=== Text passage ===
Discrimination of DNA polymerase and RNase H activities in reverse transcriptase of avian myeloblastosis virus.

The active sites in reverse transcriptase of avian myeloblastosis virus have been selectively modified by various chemical reagents. The DNA polymerase activity is very sensitive to hydrophobic sulfhydryl reagents such as 5,5'-dithiobis(2-nitrobenzoic acid) and p-hydroxymercuribenzoate but resistant to sulfhydryl reagents with hydrophilic properties. The RNase H activity, on the other hand, is resistant to both hydrophobic and hydrophilic sulfhydryl reagents, indicating the absence of cysteinyl residues essential for RNase H activity. N-Ethylmaleimide (NEM), an amino and sulfhydryl group specific reagent, inactivates both DNA polymerase and RNase H, the later activity being fourfold more stable. Polynucleotides, but not nucleotide triphosphates, protect the two enzymatic activites of reverse transcriptase against NEM. Since pretreatment of the enzyme with 5,5' -dithiobis(2-nitrobenzoic acid) does not prevent N-ethylmaleimide from reacting with a residue necessary for DNA polymerase activity, two different reactive groups are probably involved with this enzymatic activity. The pH profile of reverse transcriptase inhibition by N-ethylmaleimide also suggests the involvement of two reactive groups essential for the DNA polymerase activity with apparent pKas of 5.5 and 6.5. Only one reactive group with a pKa of 7.5 is found associated with the RNase H activity.
=== Recorded information ===
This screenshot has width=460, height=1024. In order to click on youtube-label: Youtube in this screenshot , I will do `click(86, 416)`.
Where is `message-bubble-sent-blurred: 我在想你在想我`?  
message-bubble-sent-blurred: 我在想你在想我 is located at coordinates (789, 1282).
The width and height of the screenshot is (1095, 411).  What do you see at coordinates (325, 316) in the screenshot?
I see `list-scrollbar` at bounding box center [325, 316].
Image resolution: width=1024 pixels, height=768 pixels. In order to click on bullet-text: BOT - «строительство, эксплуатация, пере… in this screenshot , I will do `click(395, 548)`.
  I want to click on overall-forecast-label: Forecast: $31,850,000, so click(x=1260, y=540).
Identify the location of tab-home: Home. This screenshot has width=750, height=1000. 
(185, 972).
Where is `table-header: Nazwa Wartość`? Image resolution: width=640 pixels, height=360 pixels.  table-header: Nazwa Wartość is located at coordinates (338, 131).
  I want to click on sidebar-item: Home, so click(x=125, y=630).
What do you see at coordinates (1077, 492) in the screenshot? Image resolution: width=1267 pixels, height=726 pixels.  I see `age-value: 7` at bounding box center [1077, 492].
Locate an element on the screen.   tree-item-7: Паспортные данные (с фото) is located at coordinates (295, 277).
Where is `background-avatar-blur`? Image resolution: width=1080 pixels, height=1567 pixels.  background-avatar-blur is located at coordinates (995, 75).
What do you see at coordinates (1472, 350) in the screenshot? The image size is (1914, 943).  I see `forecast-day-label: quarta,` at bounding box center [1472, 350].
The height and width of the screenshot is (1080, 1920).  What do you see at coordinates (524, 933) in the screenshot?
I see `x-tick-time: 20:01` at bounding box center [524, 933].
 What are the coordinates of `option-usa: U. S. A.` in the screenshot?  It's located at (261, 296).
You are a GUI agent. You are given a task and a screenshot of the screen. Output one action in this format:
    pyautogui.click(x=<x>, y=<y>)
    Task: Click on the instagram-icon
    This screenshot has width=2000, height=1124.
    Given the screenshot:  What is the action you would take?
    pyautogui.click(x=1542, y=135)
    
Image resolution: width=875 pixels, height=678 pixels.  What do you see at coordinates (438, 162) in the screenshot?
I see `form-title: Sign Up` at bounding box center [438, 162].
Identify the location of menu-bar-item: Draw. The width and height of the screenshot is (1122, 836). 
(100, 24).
===
> About this exercise
According to the abstract on reverse transcriptase of avian myeloblastosis virus, how many reactive groups are associated with the RNase H activity, and what is its pKa?

> Solution to the exercise
One reactive group, with a pKa of 7.5.